While specific recommendations vary among local and state health departments and other agencies and employers, groups prioritized for testing are people with symptoms of COVID-19 and those with known exposure to COVID-19. Other situations in which testing has been recommended include before and after traveling and attending large gatherings, prior to invasive medical procedures and surgery, and for people who work or live in a long-term care facility or another congregate residential setting.
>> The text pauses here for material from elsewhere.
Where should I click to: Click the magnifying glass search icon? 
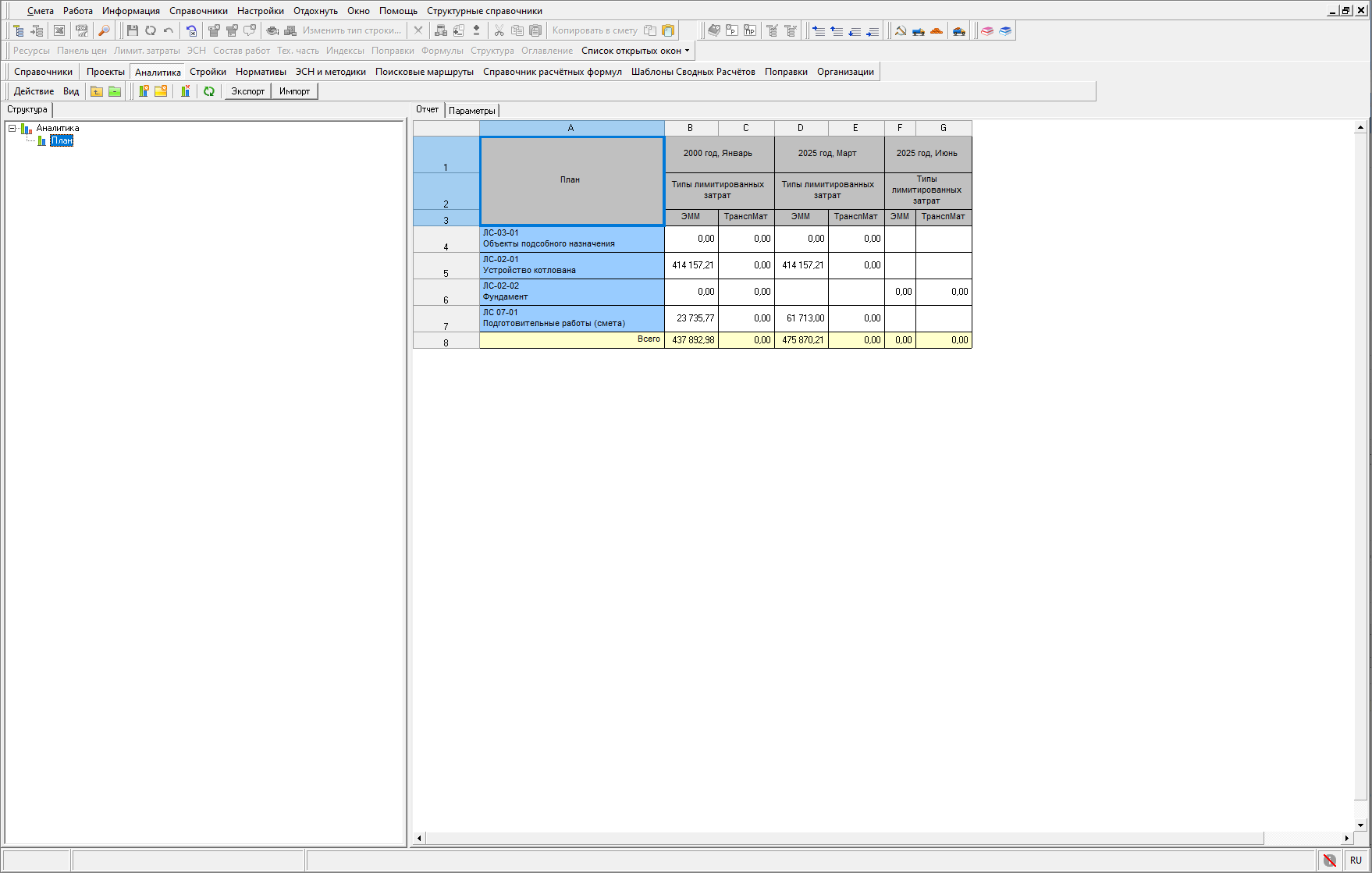pyautogui.click(x=104, y=30)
This chart breaks down the different type of COVID-19 tests and how accurate the COVID tests are. A molecular test is also known as a PCR or NAAT test. It detects the presence of the virus’s genetic material (RNA) through a swab of nasopharynx, nose, or throat; or saliva. This test accurately diagnoses or rules out active coronavirus infection and is considered the “gold standard” test that usually doesn’t need to be repeated. An antigen test is also known as a rapid test and detects the presence of one or more proteins that are part of the virus through a swab of nasopharynx, nose, or throat; or saliva. This test rapidly diagnoses active coronavirus infection, with results in as soon as two hours. Positive results are generally accurate. A molecular test may be recommended to confirm a negative result. If an infection is thought to be very unlikely (such as no symptoms and no known exposure), a molecular test may also be recommended to confirm a positive. An antibody test is also known as a serological test. It detects the presence of antibodies produced in response to an infection through a blood test. Antibody tests are used to see if you’ve had coronavirus infection in the past. However, it may be negative in the early phases of infection, and the sensitivity and specificity of antibody tests vary.
Should children who are attending in-person school get tested regularly?
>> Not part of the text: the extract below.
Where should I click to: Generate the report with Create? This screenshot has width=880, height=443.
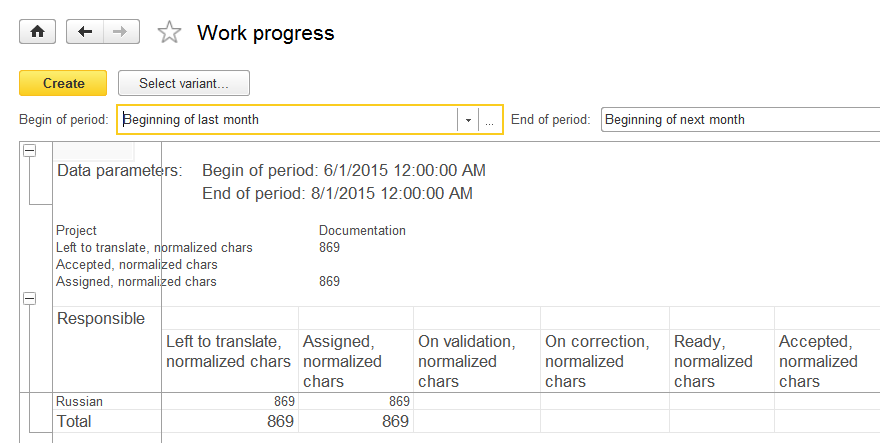pyautogui.click(x=63, y=83)
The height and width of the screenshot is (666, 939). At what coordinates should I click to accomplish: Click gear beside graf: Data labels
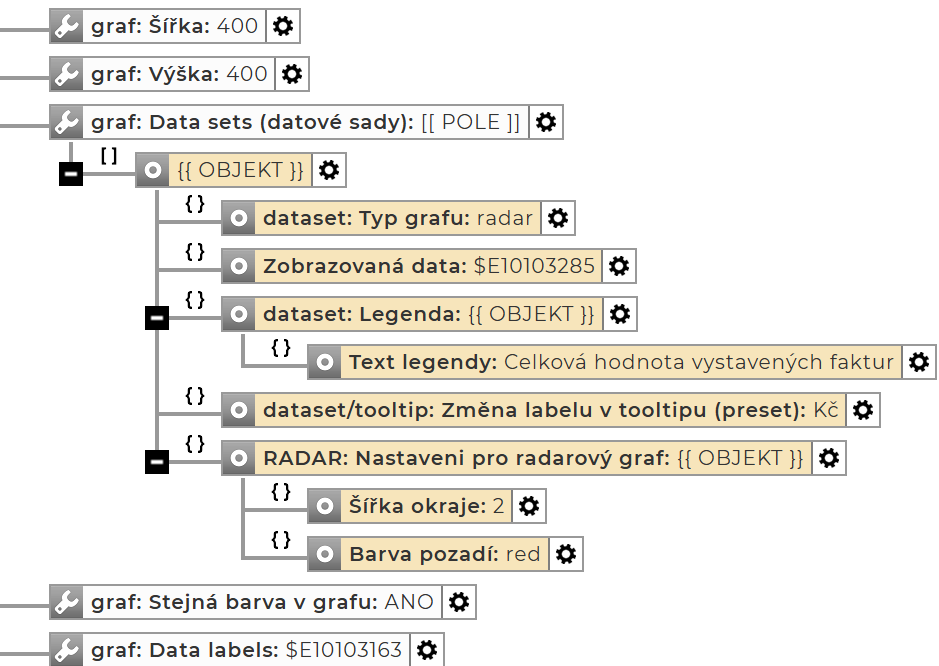click(x=427, y=650)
This can vary depending on the district. But regardless of testing requirements in schools, it is important to adhere to preventive and mitigation strategies, such as vaccination if they are eligible, and use of face coverings, social distancing, and hand hygiene.
According to the newest guidance from the Centers for Disease Control and Prevention, a person who tested positive for COVID-19 can stop isolating after 5 days, if asymptomatic, followed by 5 days of wearing a mask when around others. Why is that?
This recommendation is based on data that suggests that infectivity decreases fairly quickly in most people with COVID-19. They found that the majority of SARS-CoV-2 transmission occurs early in the course of illness, 1 to 2 days prior to onset of symptoms and 2 to 3 days after. Molecular tests may continue to be positive even after that person is no longer infectious due to the ability of these tests to detect very small amounts of viral genetic material. However, longer periods of isolation are recommended for people who have more severe COVID-19 and for individuals who have severely compromised immune systems.
David P. Calfee, M.D., M.S., is the chief hospital epidemiologist at NewYork-Presbyterian/Weill Cornell Medical Center and the deputy medical director of infection prevention and control for NewYork-Presbyterian Hospital. He is also a professor of medicine (infectious diseases) and population health sciences at Weill Cornell Medicine. Dr. Calfee is a Fellow of the Infectious Diseases Society of America and the Society for Healthcare Epidemiology of America, and is the editor of Infection Control & Hospital Epidemiology. His research interests include antimicrobial-resistant pathogens and the epidemiology and prevention of healthcare-associated infections.